Every good deed that's nobly done will always repay the cost."
Good Deeds, Great and Small
I'd like to take this opportunity to once again put in an encouraging word in favor of retirement homes for older Inuit Dogs. Back in June 2006 I described our experiences and how perhaps some of you might also experience the rewards (and challenges) of offering an older working ISD a less demanding lifestyle. Since the last issue of The Fan Hitch, I have received three requests to find good homes for such dogs. I would dearly love to hear from those of you who feel you could offer that special place for a deserving dog. I also recently received sad news from Frank Hashek, the owner of one of the dogs featured in the article, that Misty, possibly the last of the Antarctic Mawson (Australia) Dogs, had passed at nearly fifteen years of age. What a lucky dog she was to have had Frank take her in. And Frank wrote to say he was enriched by her presence as well.

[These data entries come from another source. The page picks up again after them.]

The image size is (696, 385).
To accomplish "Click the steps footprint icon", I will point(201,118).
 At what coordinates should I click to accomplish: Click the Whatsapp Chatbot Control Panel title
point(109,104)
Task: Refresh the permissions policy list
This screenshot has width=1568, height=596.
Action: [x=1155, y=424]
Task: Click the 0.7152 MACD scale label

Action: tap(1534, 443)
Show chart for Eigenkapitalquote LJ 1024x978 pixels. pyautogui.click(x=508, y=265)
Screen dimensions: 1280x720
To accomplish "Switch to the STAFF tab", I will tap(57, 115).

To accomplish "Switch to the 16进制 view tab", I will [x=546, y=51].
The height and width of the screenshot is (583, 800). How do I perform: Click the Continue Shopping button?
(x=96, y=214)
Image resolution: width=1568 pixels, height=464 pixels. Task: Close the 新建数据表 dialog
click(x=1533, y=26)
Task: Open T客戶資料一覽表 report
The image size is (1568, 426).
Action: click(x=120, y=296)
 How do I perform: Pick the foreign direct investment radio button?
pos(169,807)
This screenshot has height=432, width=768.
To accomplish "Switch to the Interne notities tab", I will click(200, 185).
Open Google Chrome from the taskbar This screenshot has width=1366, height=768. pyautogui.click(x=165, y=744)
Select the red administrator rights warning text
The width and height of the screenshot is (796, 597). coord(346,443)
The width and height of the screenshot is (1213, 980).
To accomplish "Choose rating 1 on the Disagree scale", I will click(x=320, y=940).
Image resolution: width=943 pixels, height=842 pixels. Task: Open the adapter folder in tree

It appears that 2008 will be a busy year for Inuit Dog issues. Thanks to worldwide participation and a real team effort, the British Antarctic Survey Sledge Dog Memorial Fund is growing by leaps and bounds. In the new year the designs, their creators and ultimate locations for the statue and plaque will be determined.
January will see the launch of the Qiqiktani Inuit Association’s Truth Commission as the team begins holding "public hearings and to report to the members of QIA and to the public, the truth surrounding the "Dog Slaughter", "Relocations" and other decision-making of the Government up until 1980, and its effect on Inuit culture, economy and way of life." (Readers may find the following book enlightening, Relocating Eden: The Image and Politics of Inuit Exile in the Canadian Arctic by Alan Rudolph Marcus, University of New England Press, 1995, ISBN-10: 0874516595.)
The Canadian Animal Assistance Team is gearing up for its 2008 northern projects providing traveling veterinary services to communities. The importance of the work this organization is able to accomplish, thanks to its donors and tireless volunteers, cannot be overstated.
The Sir James Dunn Animal Welfare Centre of the Atlantic Veterinary College at the University of Prince Edward Island hopes its Chinook Project will receive grant funding for 2008 that will enable them to continue their visits to Canadian Arctic communities in need of veterinary care.
And there is oh so exciting word that the issue of permanent veterinary service in the north is being seriously explored! If any of our readers know of veterinary professionals who may be interested in northern service, please contact me!
So here are my thanks to everyone who has contributed, in so many ways, to the benefit of the Inuit Sled Dog. To you and to our journal's readers I wish…
Smooth ice and narrow leads for 2008.